Note: This feature is only available in cf-deployment v12.1.0 and later.

  • To push an app as a Docker image from ECR:

    $ CF_DOCKER_PASSWORD=AWS-SECRET-ACCESS-KEY cf push APP-NAME --docker-image REPO/IMAGE:TAG --docker-username AWS-ACCESS-KEY-ID
    

    Where:

    • AWS-SECRET-ACCESS-KEY: the AWS Secret Access Key for the IAM user accessing the ECR registry
      • Setting CF_DOCKER_PASSWORD prepended to the cf push --docker-image makes the value temporary, which is more secure than setting the environment variable indefinitely with export
    • APP-NAME: The name to give the pushed app on CFAR
    • REPO: The ECR repository containing the image being pushed
    • IMAGE: The name of the app image being pushed
    • TAG: (Optional, but recommended) The tag or version for the image
    • AWS-ACCESS-KEY-ID: The AWS Access Key ID for the IAM user accessing the ECR registry

How it Works: Running cf push with an ECR registry triggers CFAR to:

  1. Use the AWS Secret Access Key and Access Key ID to retrieve the temporary ECR username and password.
  2. Use the temporary tokens to retrieve the image.

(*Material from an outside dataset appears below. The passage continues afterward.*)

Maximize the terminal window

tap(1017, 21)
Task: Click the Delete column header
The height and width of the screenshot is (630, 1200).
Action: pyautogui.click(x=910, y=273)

Google Container Registry (GCR)

CF supports pushing apps from images hosted on Google Container Registry (GCR) service. This feature requires that you use json_key based authentication.

Step 1: Authenticate with GCR

To authenticate with GCR using CF, you must create a JSON key file and associate it with your project:

  1. Create a GCP service account. See Creating and Enabling Service Accounts for Instances.

    $ gcloud iam service-accounts create MY-ACCOUNT --display-name "MY DISPLAY NAME"
    

  2. Create a JSON key file and associate it with the service account:

    $ gcloud iam service-accounts keys create key.json --iam-account=MY-ACCOUNT@MY-PROJECT-ID.iam.gserviceaccount.com
    

  3. Set your project ID:

    $ gcloud config set project MY-PROJECT-ID
    

  4. Add the IAM policy binding for your project and service account:

    gcloud projects add-iam-policy-binding MY-PROJECT --member serviceAccount:MY-ACCOUNT@MY-PROJECT-ID.iam.gserviceaccount.com --role roles/storage.objectViewer
    

Step 2: Deploy the GCP Image

Run the following command to deploy your GCR image using the cf CLI: CF_DOCKER_PASSWORD="$(cat key.json)" cf push APP-NAME --docker-image docker://MY-REGISTRY-URL/MY-PROJECT/MY-IMAGE-NAME --docker-username _json_key
Replace the placeholder values in the command as follows:

  • APP-NAME: The name of the app being pushed
  • MY-REGISTRY-URL: The URL of your registry
  • MY-PROJECT: The name of your project
  • MY-IMAGE-NAME: The name of your image

Note: The key.json file must point to the file you created in the previous step.

Note: For information about specifying MY-REGISTRY-URL, see Pushing and Pulling Images on the Google Cloud documentation.